We could do that tomorrow so we set off towards our campsite for the evening (Okavango River Lodge), happy to have made it this far.

We spent a lovely evening at the camping (once again all alone – which you can read about in the next blog) and the next morning backtracked to Maun to go and see about the ‘check engine’ light. By now we had faith that the vehicle would keep running.

We spied a ‘carwash’ (basically a guy with a high-pressure washer) and decided to remove some of the mud. This may help the mechanic later. So, half an hour later, after having been thoroughly fleeced for double the normal price (what did we know?) we found the garage and the man dived underneath. He resurfaced with the easiest fix – a dislodged speedometer cable hanging from the gearbox. A twenty-minute result – but also a deeper dive into our finances than planned. It pays (pun intended) to know the value of things…

What we did not expect (having forgotten about his offer) was the mechanic’s engineering workshop next door! So what would you do? We went in and had a chat with the guy, just to see if all had turned out alright. He had managed to fix his car and was still grateful – to the end that (despite our protestations) he insisted one of his employees accompany us to the nearest fuel station and fill up our car at his expense.
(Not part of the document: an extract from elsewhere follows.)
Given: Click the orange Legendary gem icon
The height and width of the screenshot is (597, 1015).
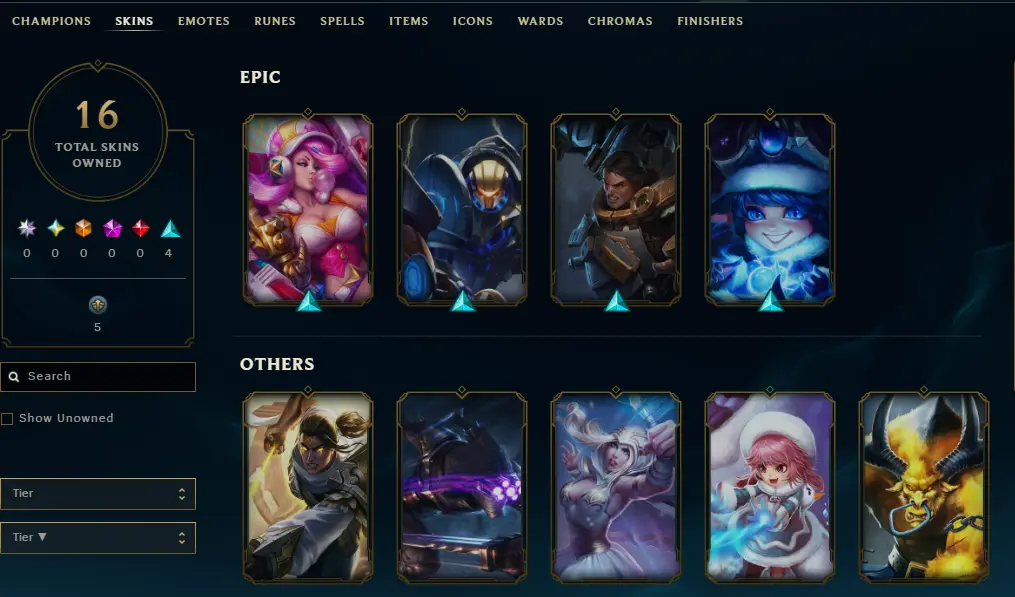Looking at the screenshot, I should point(84,228).
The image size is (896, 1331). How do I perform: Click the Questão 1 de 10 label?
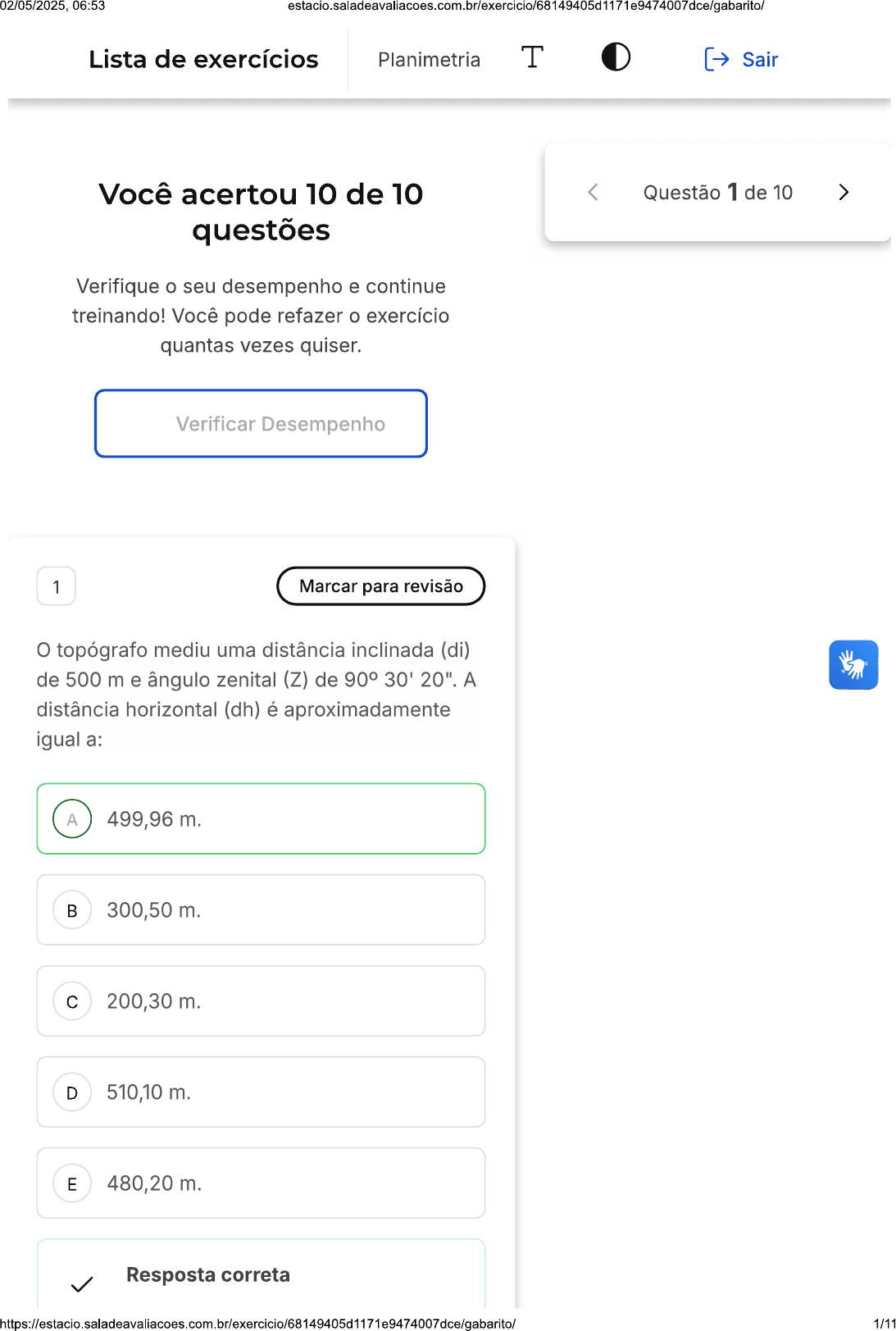pos(718,193)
A real legend!

It was very nice to see people making – and keeping – their offer of doing something. We had not expected, nor asked for, anything in return. But were surprised and heartened that someone would go out of their way to show their gratitude. Now armed with a greater appreciation of humankind, and Botswana in general, it was time to set out for Moremi Game Reserve and Chobe National Park!